Former US President Jimmy Carter has just said bluntly that much of the antagonism to President Obama’s health reforms is plain racism. So many of Obama’s critics, he said, actually object to any Afro-American being President of the United States – that’s what bothers them. One of the many tragedies of our time, it seems to me, is the abyss that seems to run down the middle of US history, society and politics, including some of its awful versions of Christianity, separating people God actually made of one blood.

And from the major to the utterly minor: The NZ Geographic Board has ruled that NZ’s small city of W(h)anganui should be spelt in the Maori way, with the “h”, since it is a Maori word and might as well be correct. This led the somewhat manic mayor of W(h)anganui, Michael Laws, to publicly label the NZ Geographic Board as racist. What Mr Laws meant was that they had presumed to make a decision which favoured Maori. And that is precisely the kind of decision that seems to have power to keep many non-Maori New Zealanders awake at night. Once upon a time in NZ white folks made decisions, and the natives simply had to listen and obey.

Clifford Longley, writing in The Tablet about regulation of the media, says that Fox News is: “the blatant and unashamed example of what happens when broadcasting is insuffiently regulated. Some of the people who appear regularly on it in the United States, not just guests but anchor persons and presenters, are rabid, raucous, racist, partisan and bigoted, happy to stir up any kind of rabble-rousing nonsense such as the idea that Barack Obama isn’t really American but Kenyan and isn’t really Christian but Muslim”. And to be sure, on the few occasions I have dialled up Fox News on Sky it has seemed to me beyond belief.

I guess the roots of racism are about as complex as humanity. Many PhDs have been researched therein. But surely racism is a choice, for adults, even if millions of racists have never thought of it as such or would be incapable of understanding the implications of choice. You can choose to be otherwise. Jim Wallis of Sojourners magazine expresses gratitude to Jimmy Carter for having so publicly named and nailed the evil disease, because that is what we should always do. Racism is unnecessary and destructive, immoral, blasphemous, even in its so-called benign forms.

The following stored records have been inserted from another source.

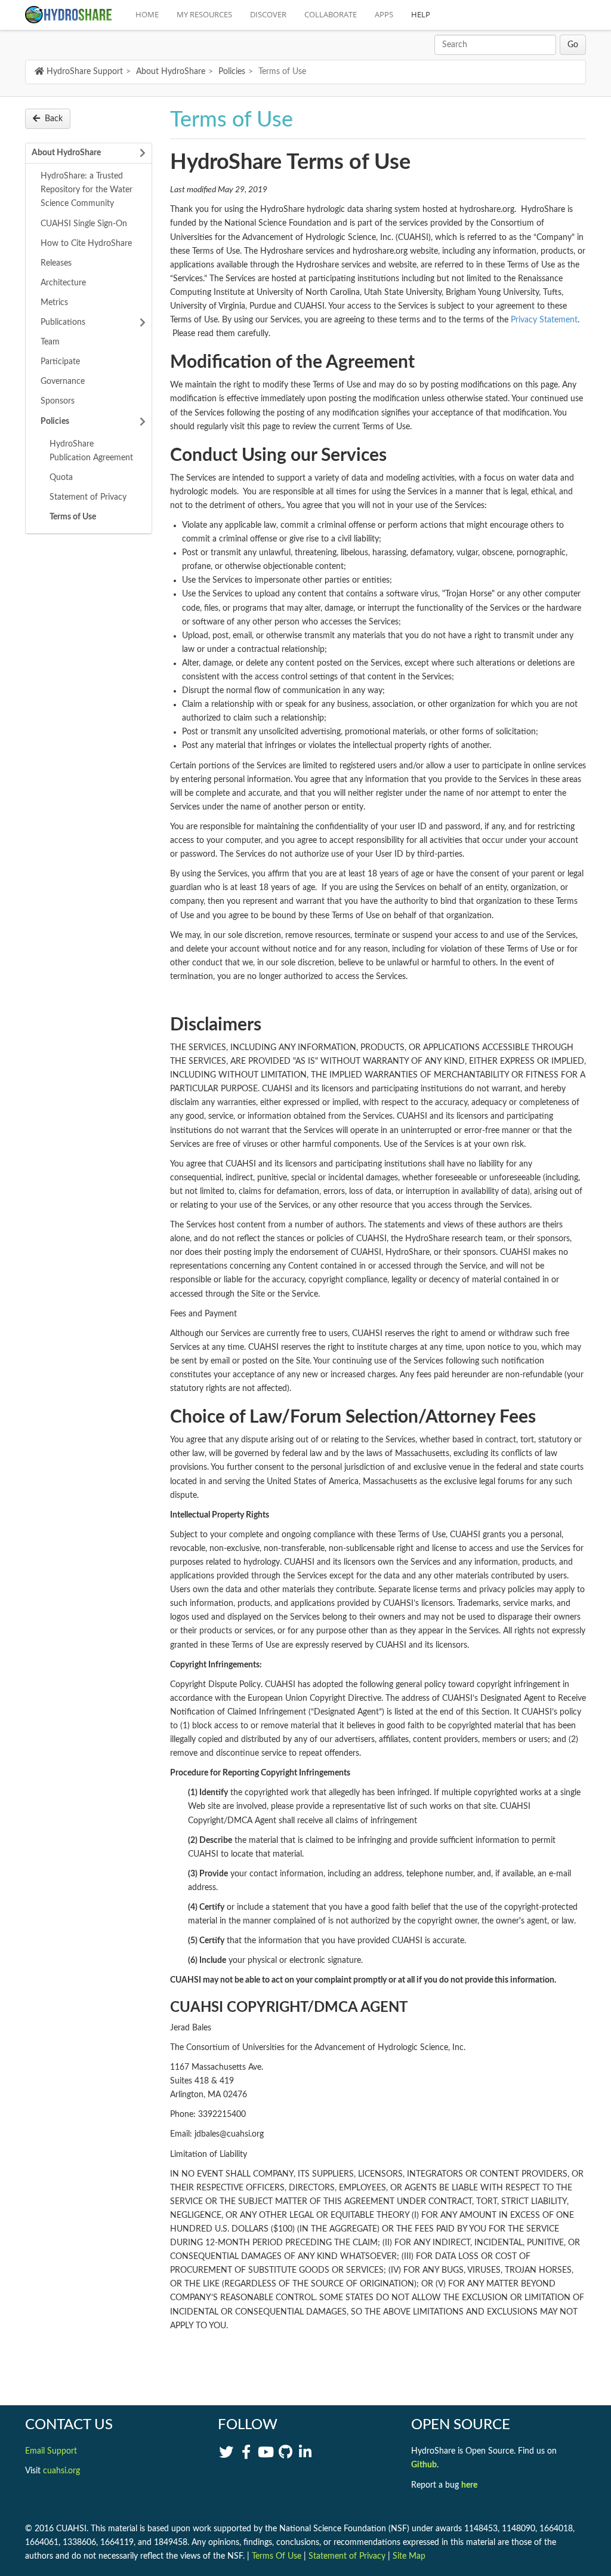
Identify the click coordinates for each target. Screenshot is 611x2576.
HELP (420, 14)
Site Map (409, 2556)
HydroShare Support (85, 71)
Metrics (54, 302)
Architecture (63, 283)
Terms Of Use (276, 2556)
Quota (61, 477)
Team (50, 342)
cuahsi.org (61, 2471)
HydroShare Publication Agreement (91, 451)
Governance (63, 381)
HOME (147, 14)
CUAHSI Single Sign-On (84, 224)
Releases (56, 263)
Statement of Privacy (88, 497)
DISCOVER (268, 14)
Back (54, 119)
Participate (60, 362)
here (469, 2485)
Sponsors (58, 401)
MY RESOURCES (204, 14)
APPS (384, 14)
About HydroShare (170, 71)
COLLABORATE (330, 14)
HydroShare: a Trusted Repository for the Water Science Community (86, 190)
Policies (231, 71)
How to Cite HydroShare (86, 243)
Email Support (51, 2451)
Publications (63, 322)
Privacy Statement (544, 320)
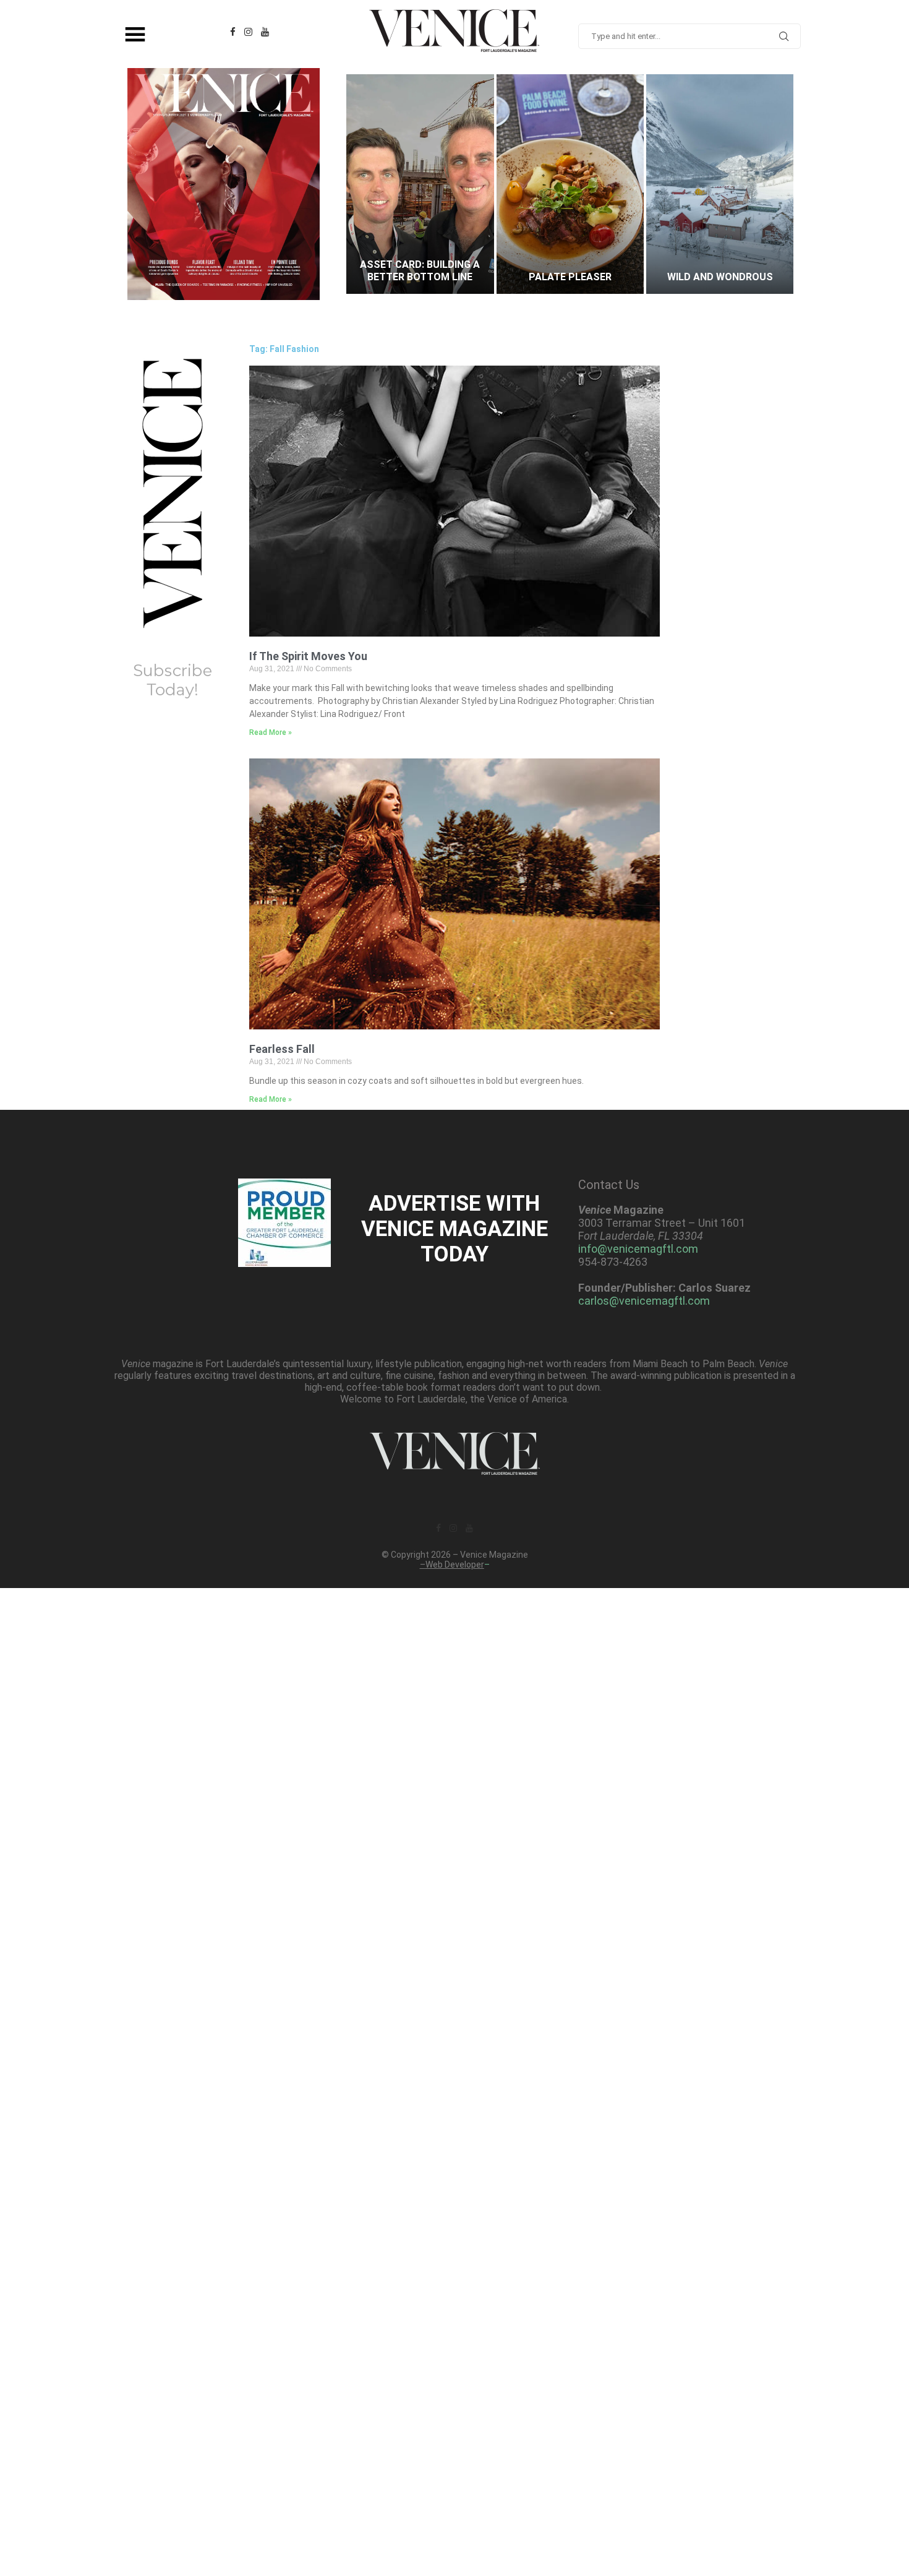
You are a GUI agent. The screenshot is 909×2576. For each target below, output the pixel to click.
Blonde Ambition (720, 277)
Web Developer (454, 1564)
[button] (367, 183)
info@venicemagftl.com (638, 1248)
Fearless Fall (282, 1048)
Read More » (270, 732)
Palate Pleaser (419, 277)
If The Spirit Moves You (308, 656)
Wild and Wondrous (570, 277)
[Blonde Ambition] (719, 184)
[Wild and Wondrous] (570, 184)
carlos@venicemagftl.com (644, 1300)
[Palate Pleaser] (419, 184)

Antisemitism is ignorant and always intolerable. Racism based on colour, equally. Religious bigotry, and the now too familiar emanations from Islam and some sections of so-called Christianity... Social discriminations of all types... to realise how embedded this is in English society read the novels of Jane Austen, the writhings of many of her early 19th century characters to be sure they are inhabiting their correct social stratum (or that of their betters) and that others remain where God in his infinite wisdom has placed them.

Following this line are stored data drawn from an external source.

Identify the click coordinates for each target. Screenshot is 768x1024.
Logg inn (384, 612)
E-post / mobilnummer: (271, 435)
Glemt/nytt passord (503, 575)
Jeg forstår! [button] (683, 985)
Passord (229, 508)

The relentless paranoia of much of right-wing politics... I have lived long enough to cease trying to find excuses for these things. Our friends seem all now to have seen the new movie, The Young Victoria, which portrays Lord Melbourne as a kindly avuncular guy, precisely the kind of bloke a teenage queen might want as her Prime Minister. He was in fact a rancid and promiscuous old bigot who stubbornly resisted social change, and maintained the primacy of privilege. Just a little bit of that does emerge slightly in the movie.

I suppose I am suggesting that one of the principle tasks of maturity in today’s world is to be personally free of racism and of all tribal attitudes which tend that way. I am beyond making global claims, but I would think that this would be one of the best contributions anyone could make towards world peace. Simply refuse to have adversaries or enemies, anywhere. Don’t permit them that power over you. And if they are people who are seeking to eliminate you, well... it’s tough, sure, but still don’t make them enemies. Jesus was right about that.